L’ANCE Enna per bocca del Presidente – Enzo Pirrone – esprime la sua delusione per il contenuto dei Decreti annunciati, e non ancora emanati, dal Governo per “dare ossigeno alle imprese”.
“Il problema è che non siamo più in uno stato di diritto. Anche questa ultima trovata del Governo di gettare fumo negli occhi con proclami che poi non troveranno riscontro nella realtà è un ulteriore segnale della volontà di accollare sulle imprese problemi finanziari e di inefficienze dell’apparato pubblico”
“Il provvedimento sulla certificazione non si potrà applicare in Sicilia in quanto regione assoggettata al piano di rientro sulla sanità, senza certificazione non si potrà accedere alle compensazioni. Le compensazioni poi sono solo per i debiti iscritti a ruolo, per cui imprese che hanno sempre pagato non possono nemmeno pensare di usare lo strumento per gli oneri correnti.”

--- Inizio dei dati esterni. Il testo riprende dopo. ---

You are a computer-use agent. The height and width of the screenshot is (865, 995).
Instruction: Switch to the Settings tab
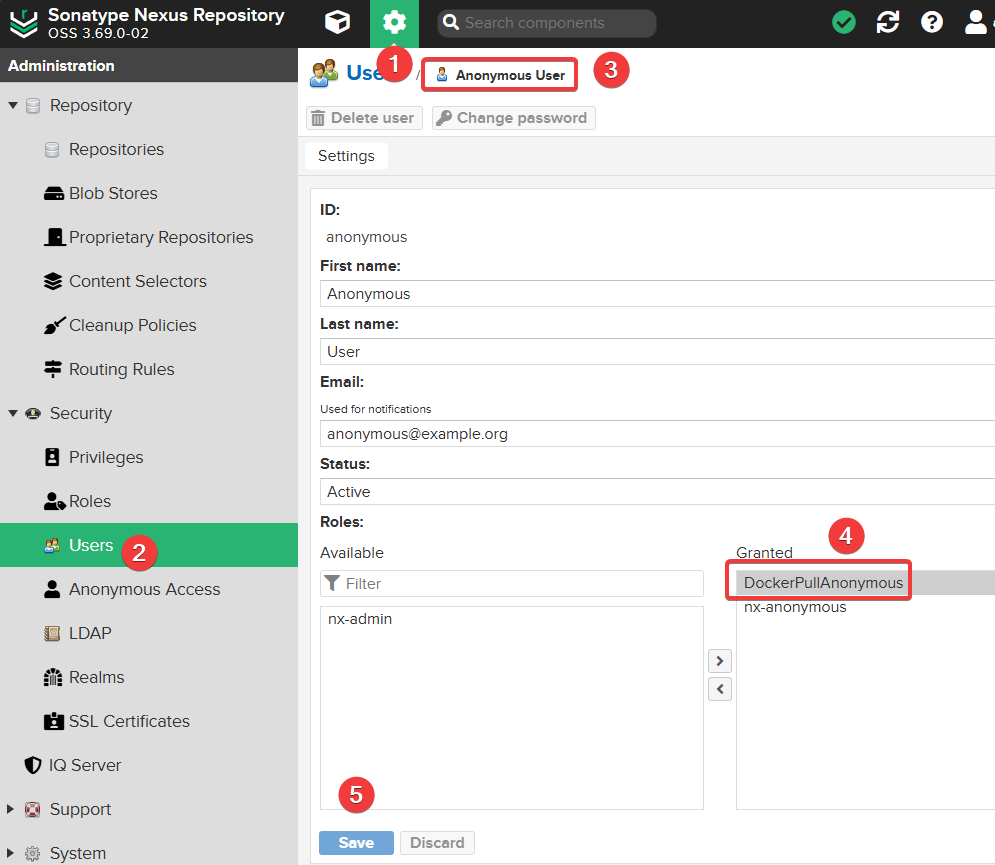346,156
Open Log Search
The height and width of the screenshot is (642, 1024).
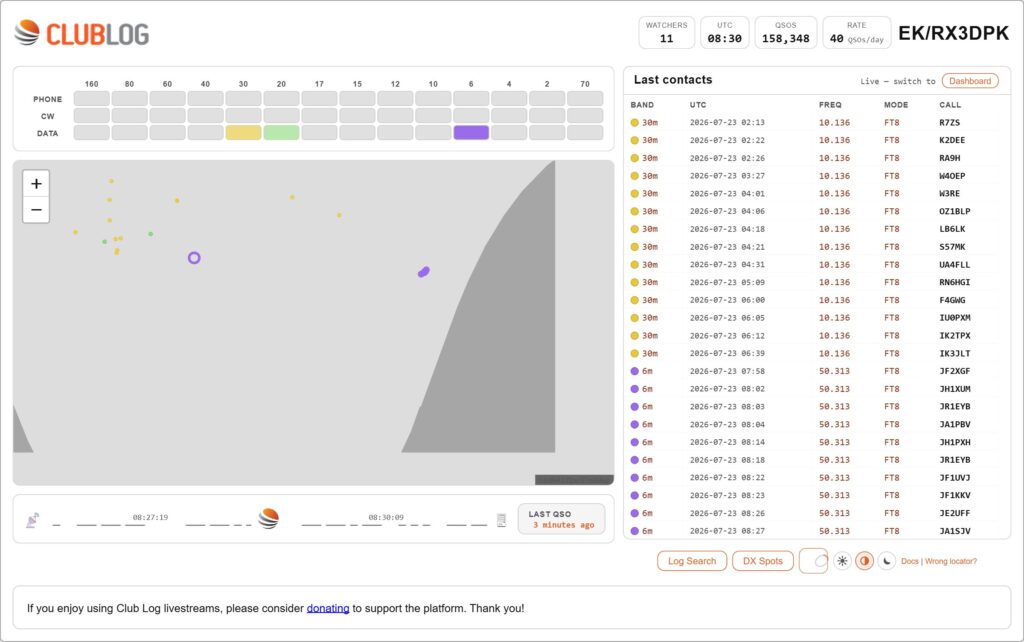[x=692, y=561]
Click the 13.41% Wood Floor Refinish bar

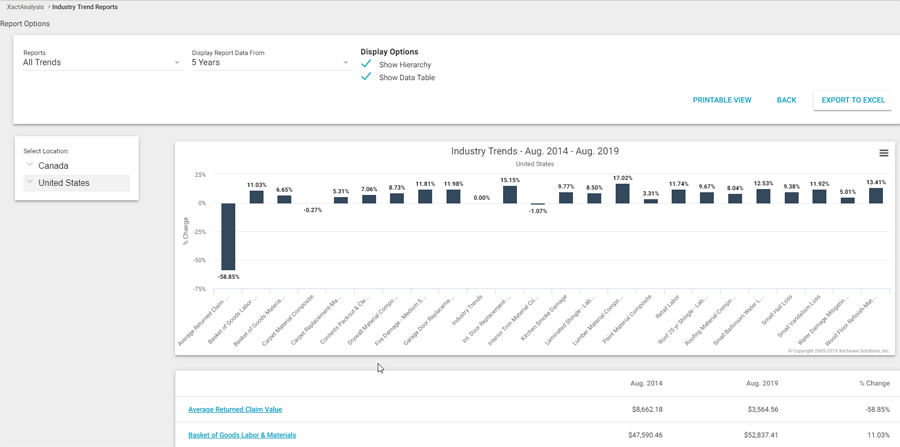click(x=876, y=196)
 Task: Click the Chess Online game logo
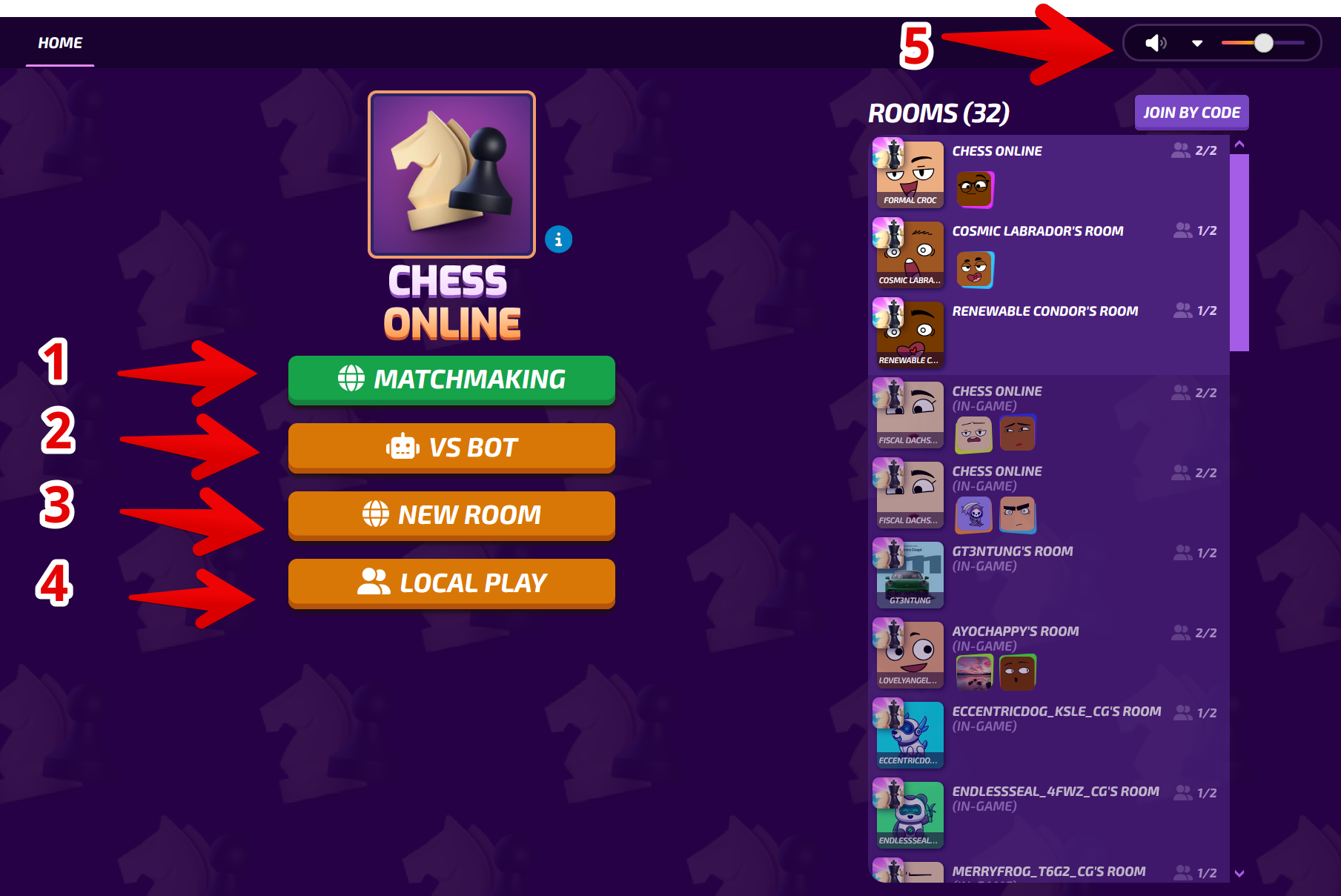pos(451,174)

“A questo punto non ci resta che far valere i nostri diritti per via giudiziaria e se occorre anche a livello comunitario. E’ incomprensibile come si possa pensare che le imprese che già pagano caro il conto di una burocrazia inefficiente e ferma per lo più a vent’anni fà, siano poi quelle che pagano il loro conto anche finanziariamente. E’ assurdo pensare che la regione sperpera soldi sulla sanità è poi il conto la debbano pagare le imprese di costruzione. E’ assurdo pensare che lo stato soffre per mancanza di solidità finanziaria e per un sistema creditizio che ha fatto della finanza il suo dominus è poi il conto lo paga chi ogni giorno deve cercare di portare avanti decine e centinaia di posti di lavoro. E’ la finanza che schiaccia l’economia reale, la speculazione che uccide la cultura del fare la cultura del lavoro, la cultura del benessere sociale.”